**Task goal**:
Would you print the lines below exactly, beginning at the line that has "The height and width of the screenshot is (402, 648)." and stopping after the line that has "Given: Click the Instagram icon in signature"? Only those lines, and no pictures.

======== Supplied data

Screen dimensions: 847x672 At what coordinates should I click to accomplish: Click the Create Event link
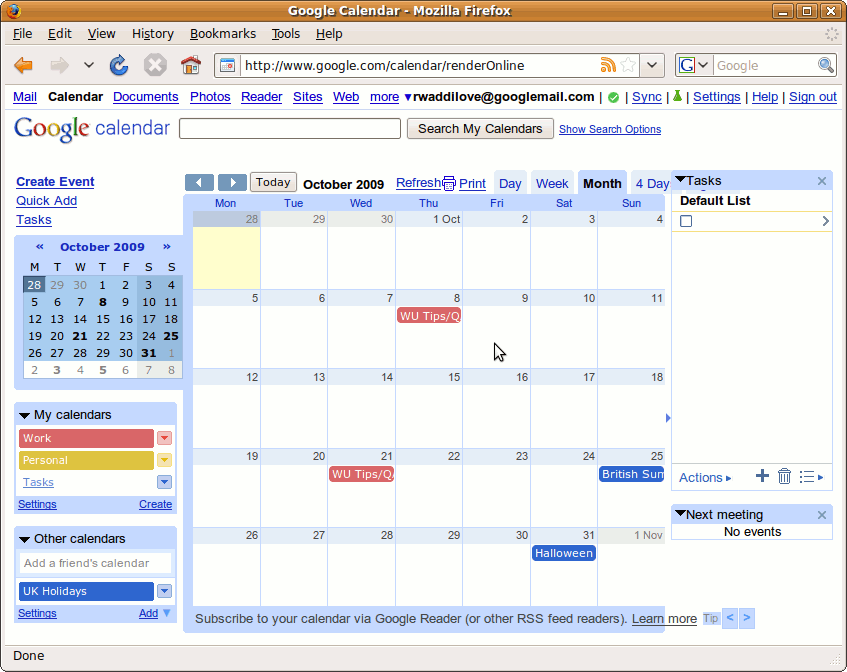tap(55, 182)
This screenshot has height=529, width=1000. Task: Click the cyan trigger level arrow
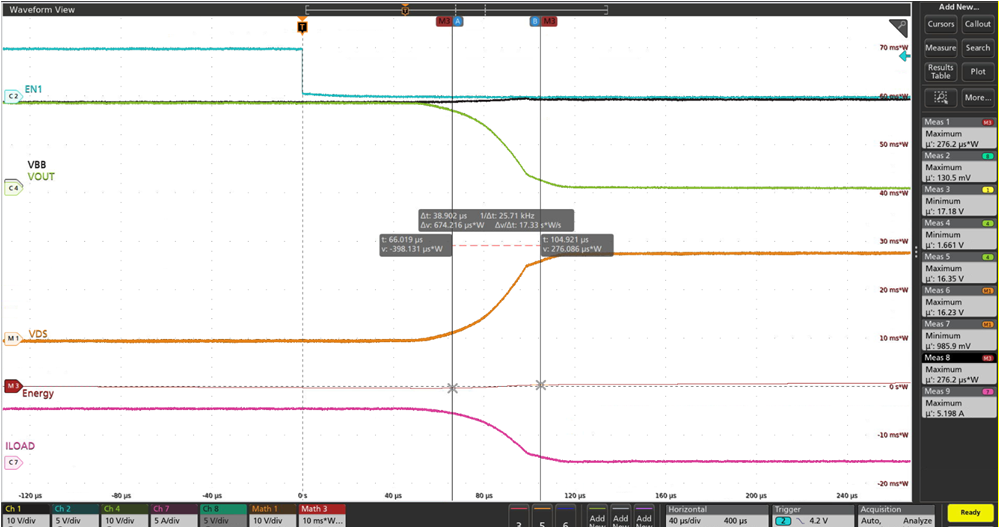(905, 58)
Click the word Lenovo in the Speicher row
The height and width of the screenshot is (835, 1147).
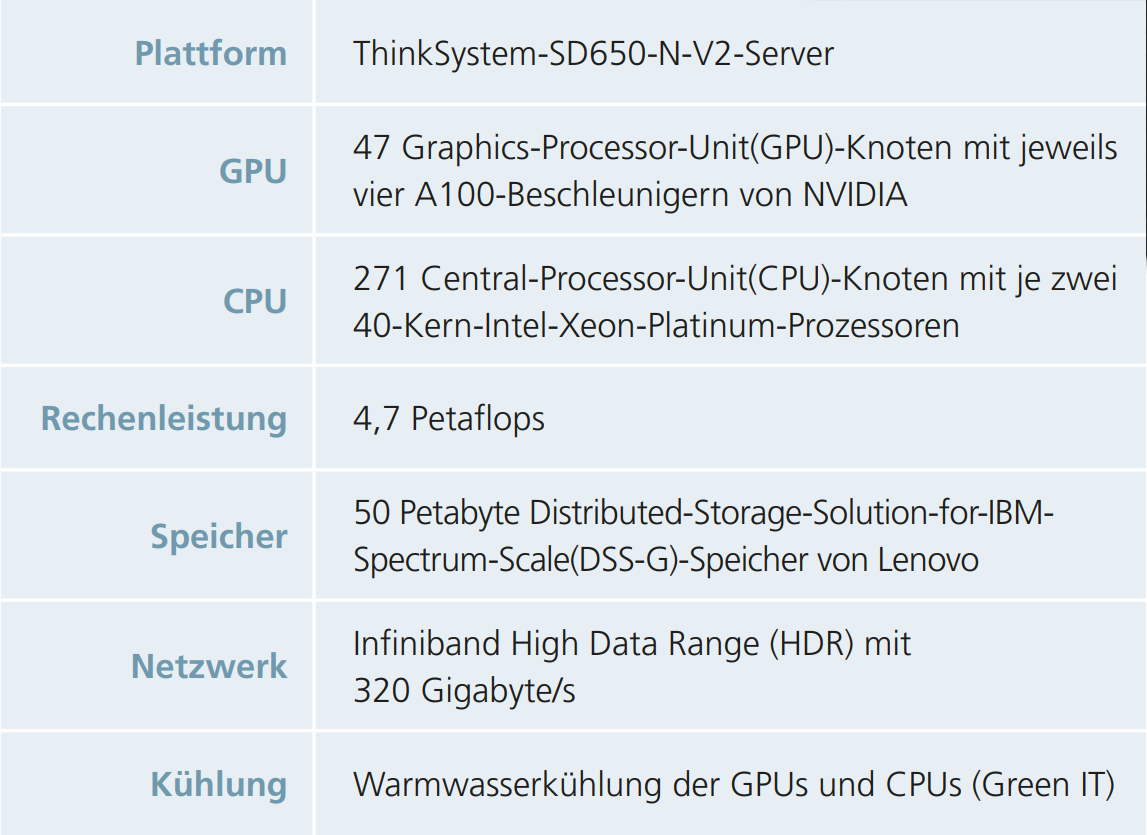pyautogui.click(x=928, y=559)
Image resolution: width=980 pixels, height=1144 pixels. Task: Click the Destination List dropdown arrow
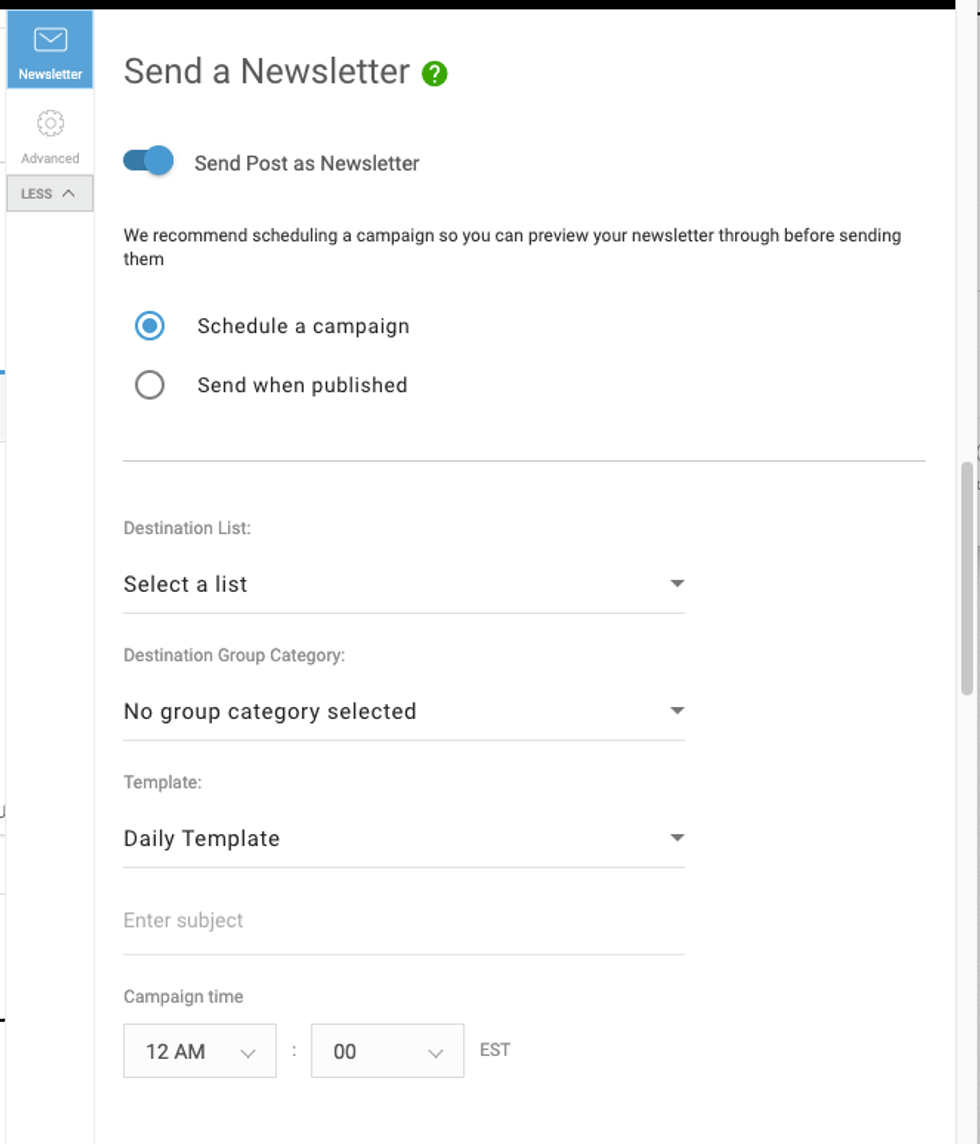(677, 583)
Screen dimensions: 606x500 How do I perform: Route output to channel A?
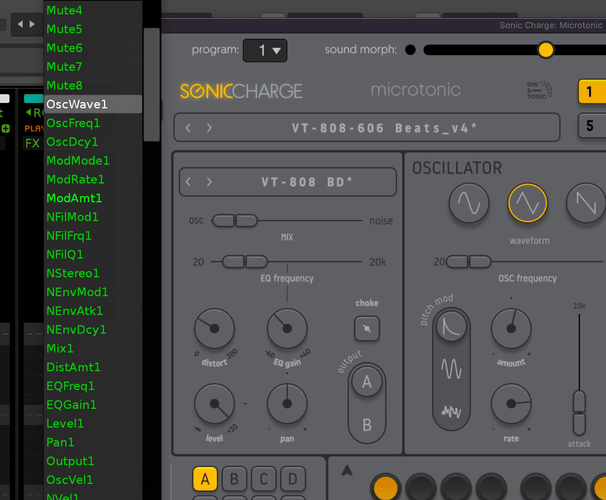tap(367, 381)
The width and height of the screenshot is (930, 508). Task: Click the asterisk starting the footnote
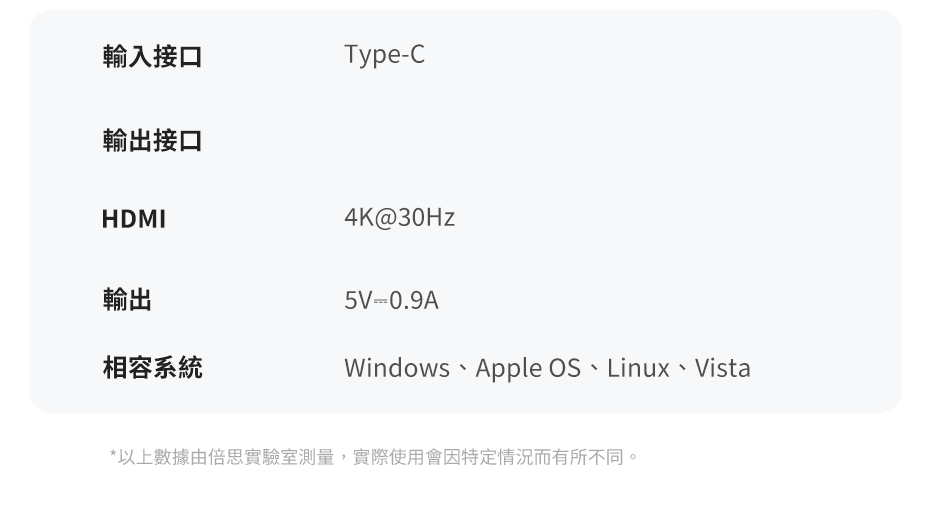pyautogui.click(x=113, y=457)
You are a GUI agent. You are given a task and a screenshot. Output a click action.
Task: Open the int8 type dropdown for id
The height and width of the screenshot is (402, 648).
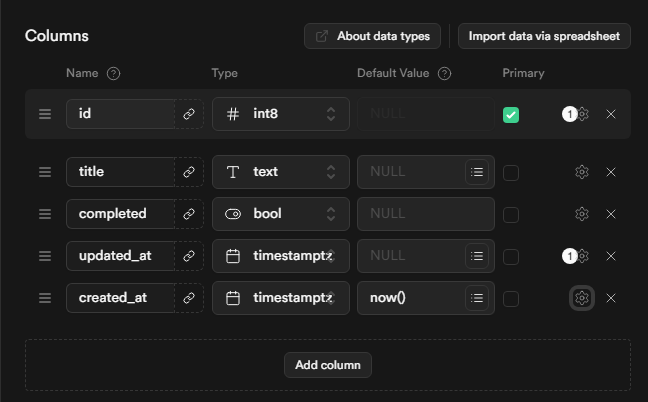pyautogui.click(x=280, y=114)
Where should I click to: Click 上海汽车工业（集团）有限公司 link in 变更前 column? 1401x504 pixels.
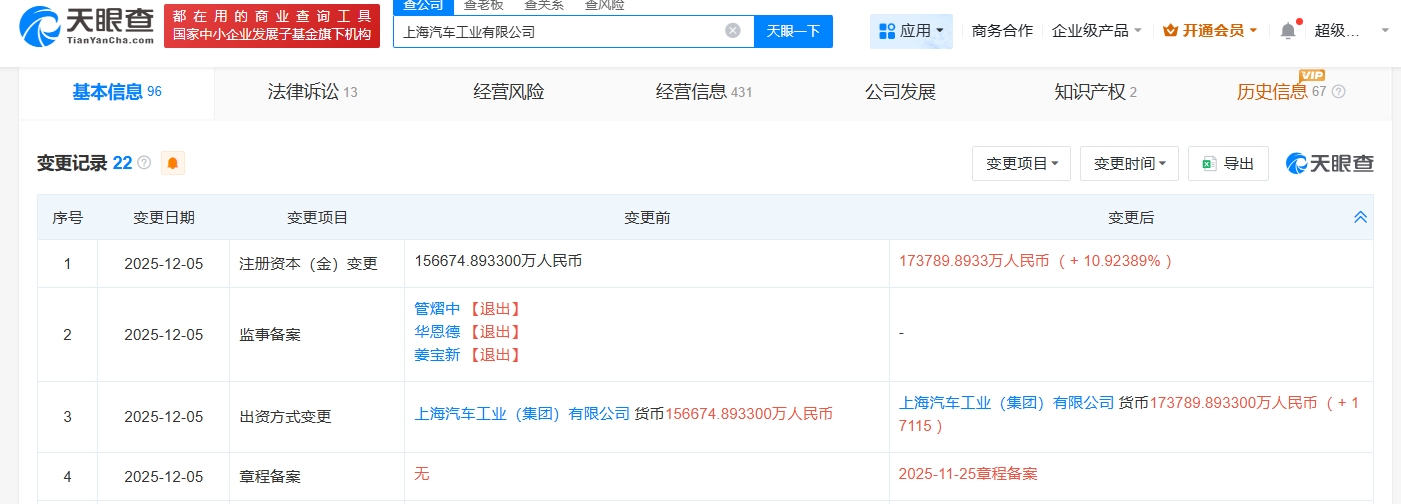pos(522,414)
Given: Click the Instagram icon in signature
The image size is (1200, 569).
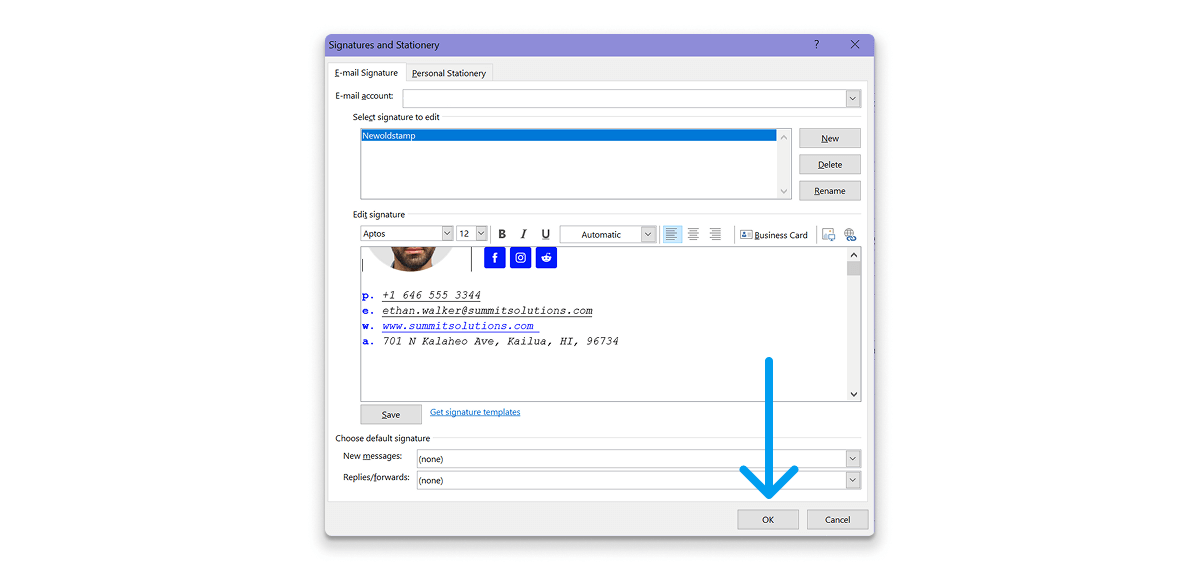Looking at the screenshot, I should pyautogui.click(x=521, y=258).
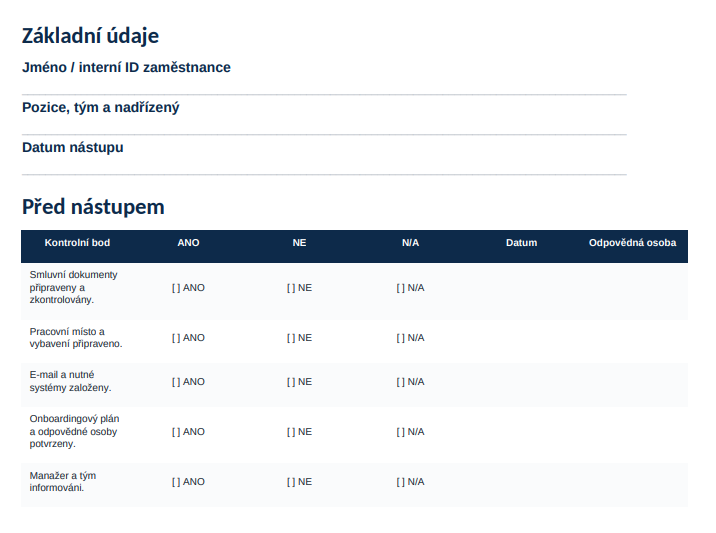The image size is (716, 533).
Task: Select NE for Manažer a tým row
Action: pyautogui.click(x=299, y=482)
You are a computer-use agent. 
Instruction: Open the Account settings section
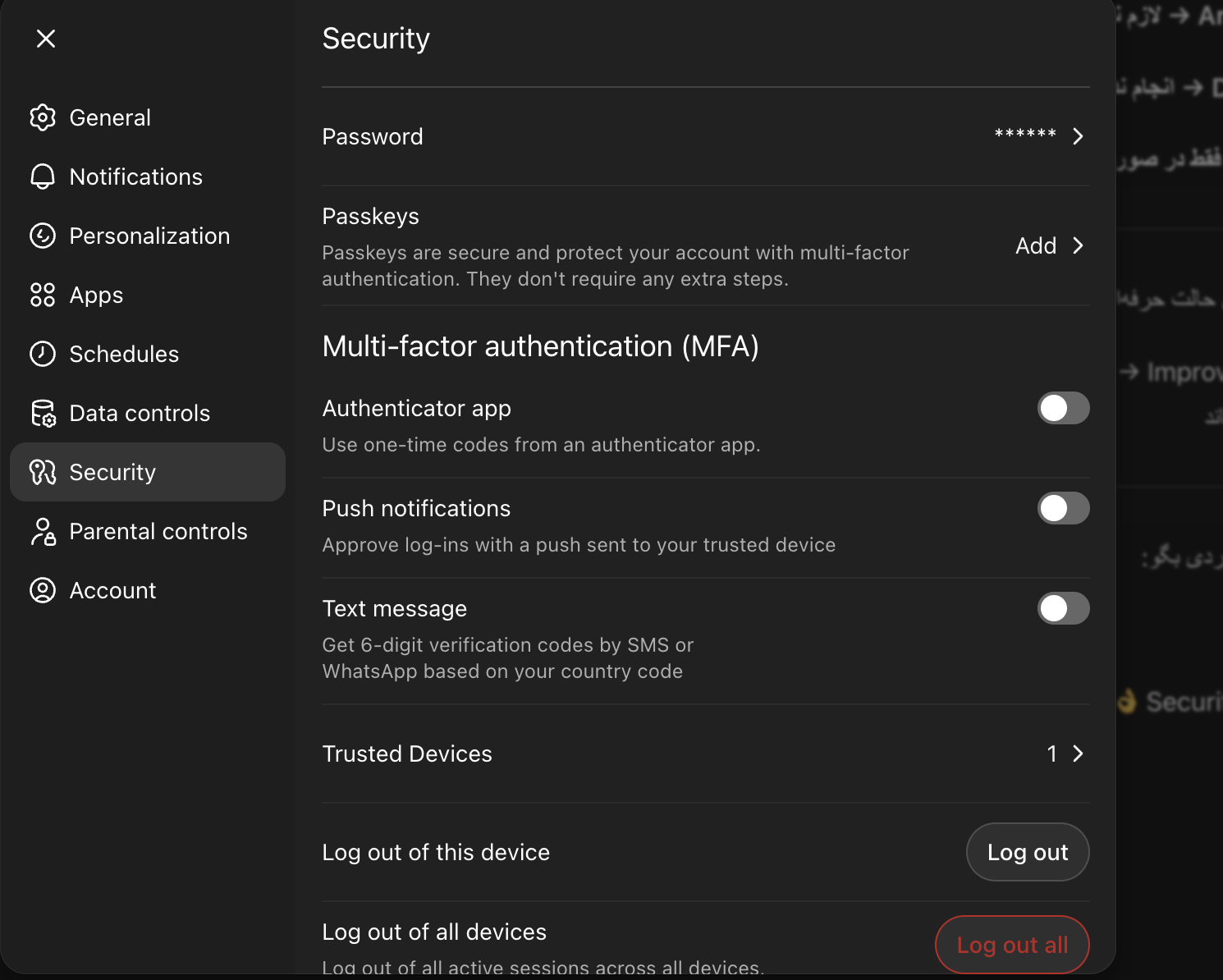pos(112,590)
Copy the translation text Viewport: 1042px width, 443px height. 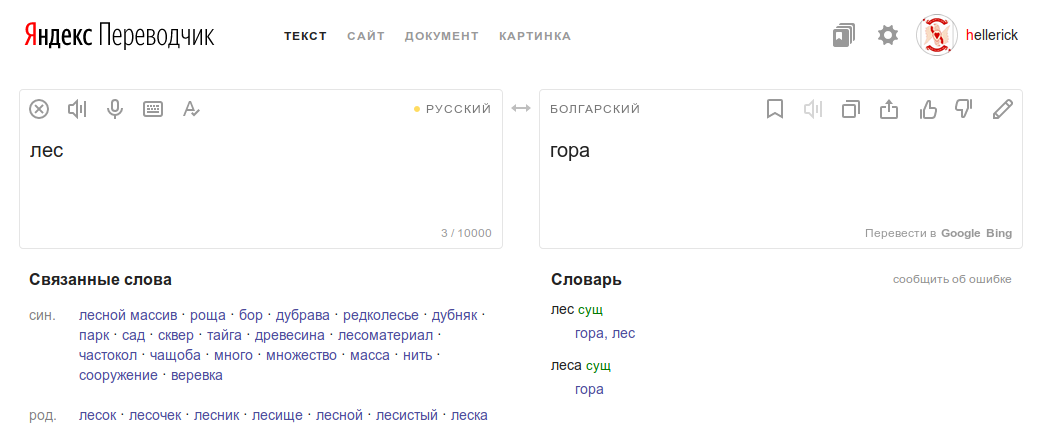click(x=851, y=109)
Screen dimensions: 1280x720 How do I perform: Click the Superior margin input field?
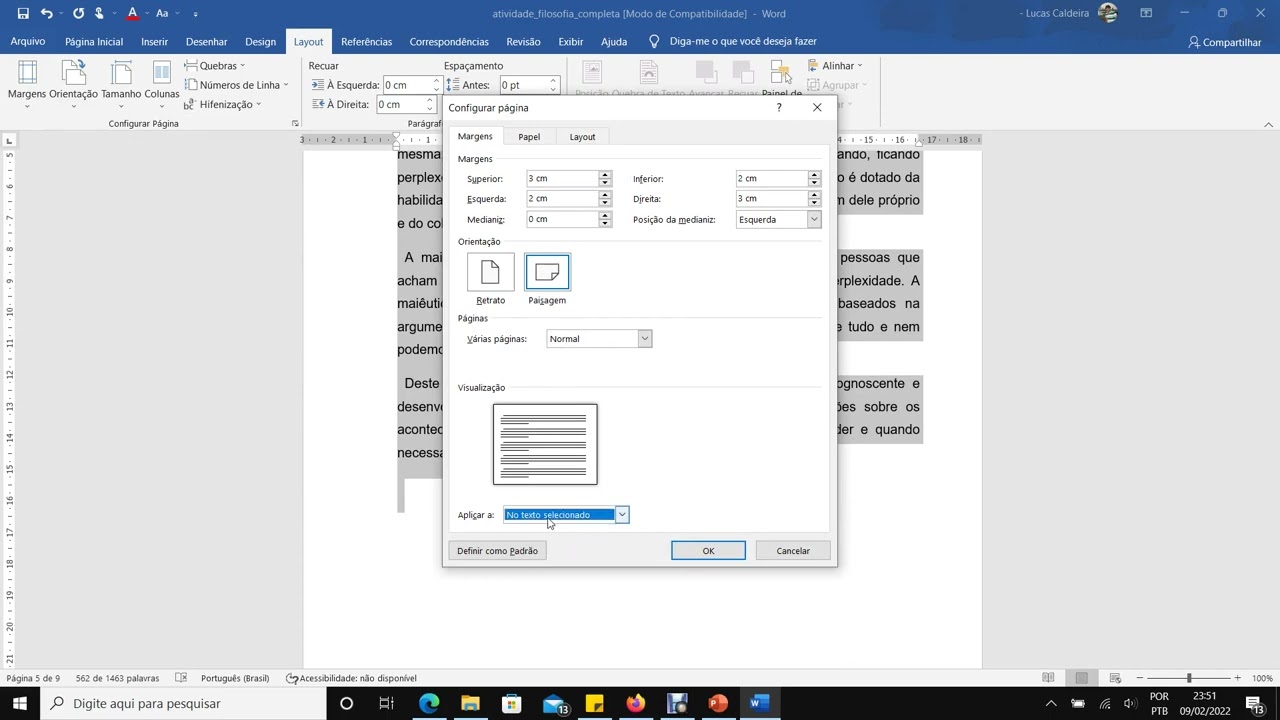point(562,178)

================

**Solution to this problem**:
The height and width of the screenshot is (402, 648).
pyautogui.click(x=280, y=114)
Where should I click to: Click 上海汽车工业（集团）有限公司 link in 变更前 column? 1401x504 pixels.
pos(522,414)
Given: Click the Instagram icon in signature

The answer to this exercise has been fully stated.